PROBLEM: Can you copy out everything from the line containing "Task: Click the BNB ticker symbol label" down to the line containing "Task: Open the Summary tab", both included, rescaling each coordinate in the answers by 0.2 and rounding to whole numbers with halves going up? Leave the pictures out.

[Data extracted from a collection]
# # #

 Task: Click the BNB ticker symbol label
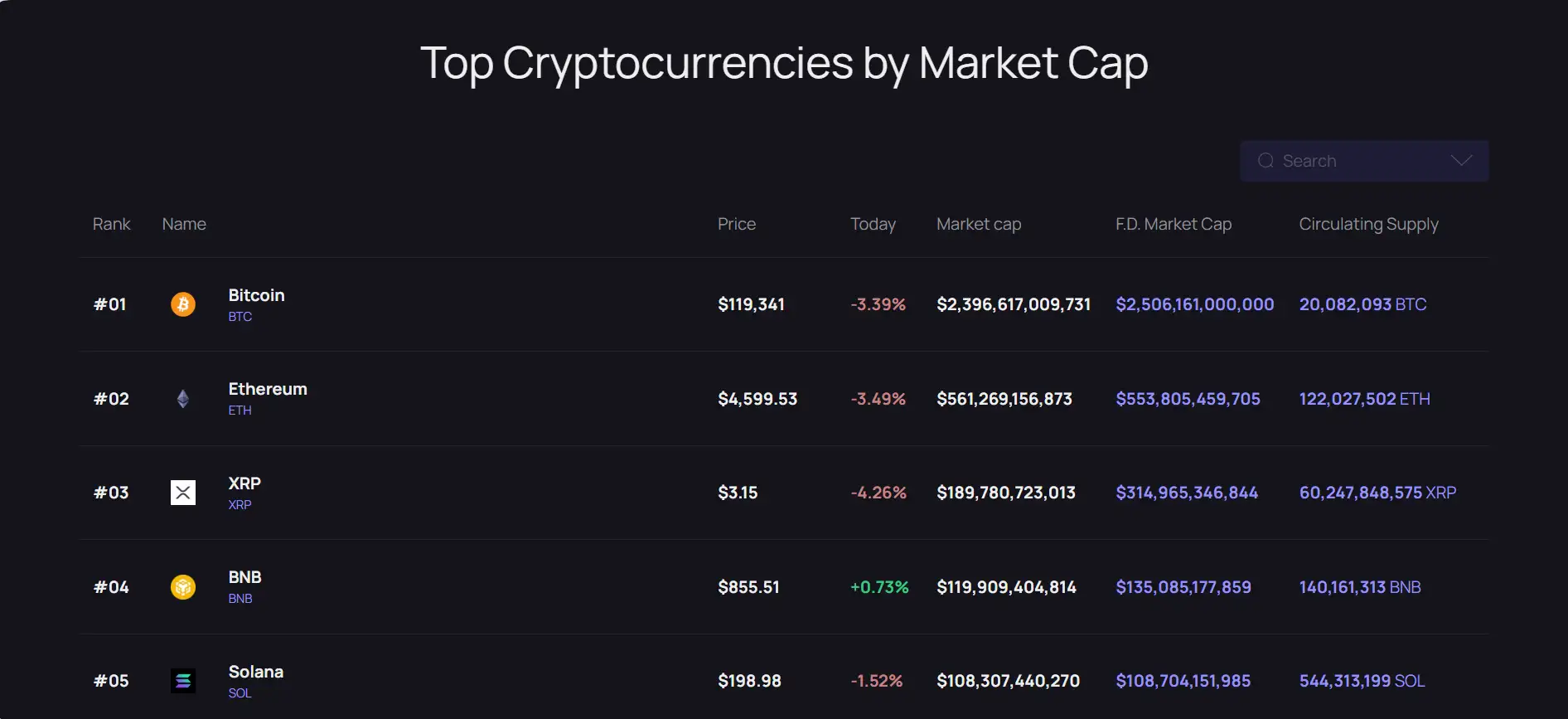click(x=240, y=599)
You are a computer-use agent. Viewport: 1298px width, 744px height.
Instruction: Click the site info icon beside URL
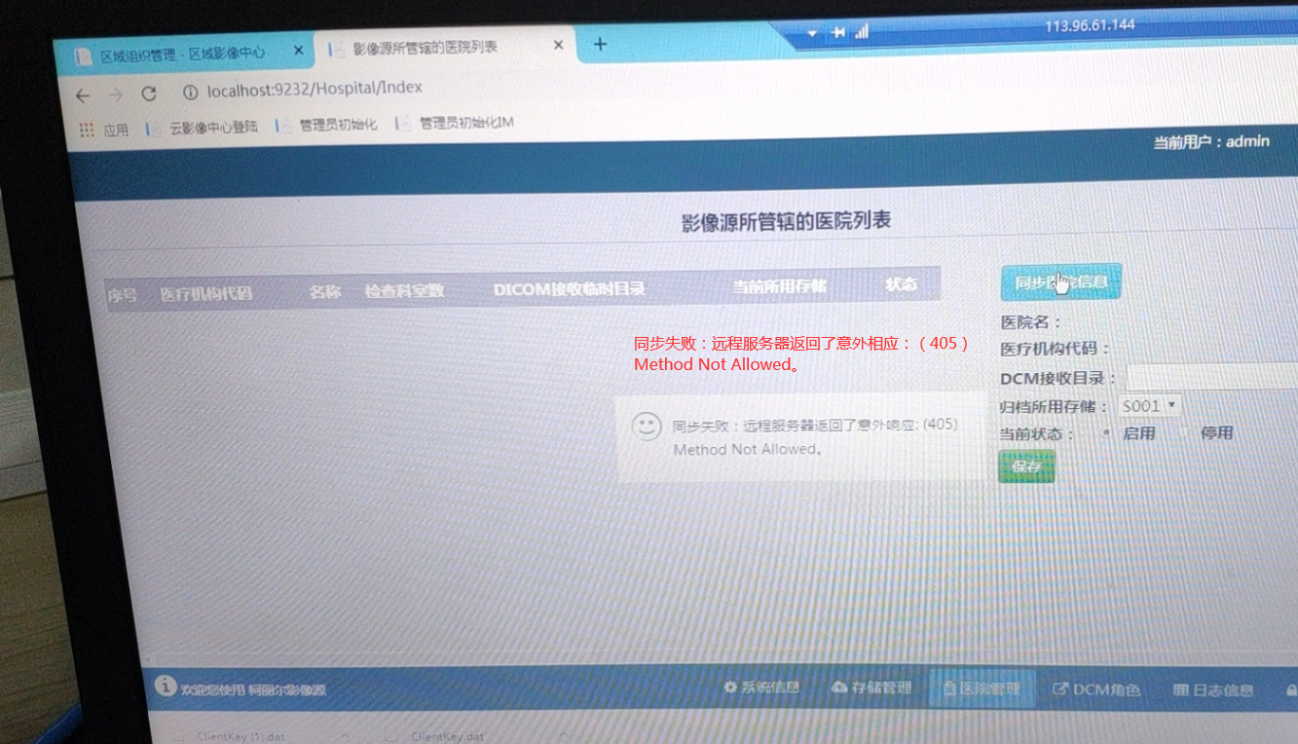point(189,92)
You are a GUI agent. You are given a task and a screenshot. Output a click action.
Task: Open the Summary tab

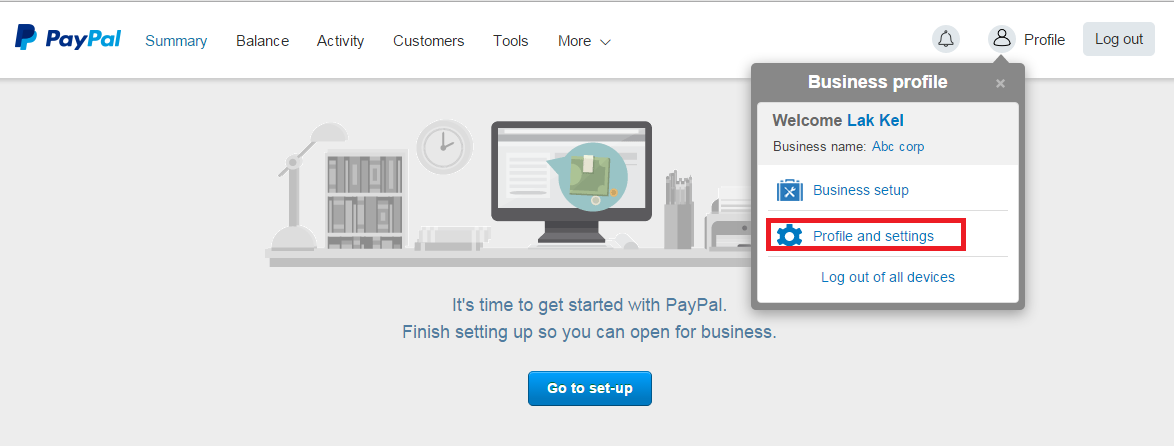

# # #

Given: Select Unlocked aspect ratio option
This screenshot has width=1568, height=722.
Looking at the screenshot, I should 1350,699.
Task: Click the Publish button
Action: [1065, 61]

# # #

EXERCISE SOLUTION:
 Task: Click the BNB ticker symbol label
click(x=48, y=120)
You are a computer-use agent. Viewport: 1298px width, 744px height.
Instruction: Click the site info icon beside URL
point(38,18)
You are a GUI agent. You are given a task and a screenshot. Output a click action.
Task: Open the Summary tab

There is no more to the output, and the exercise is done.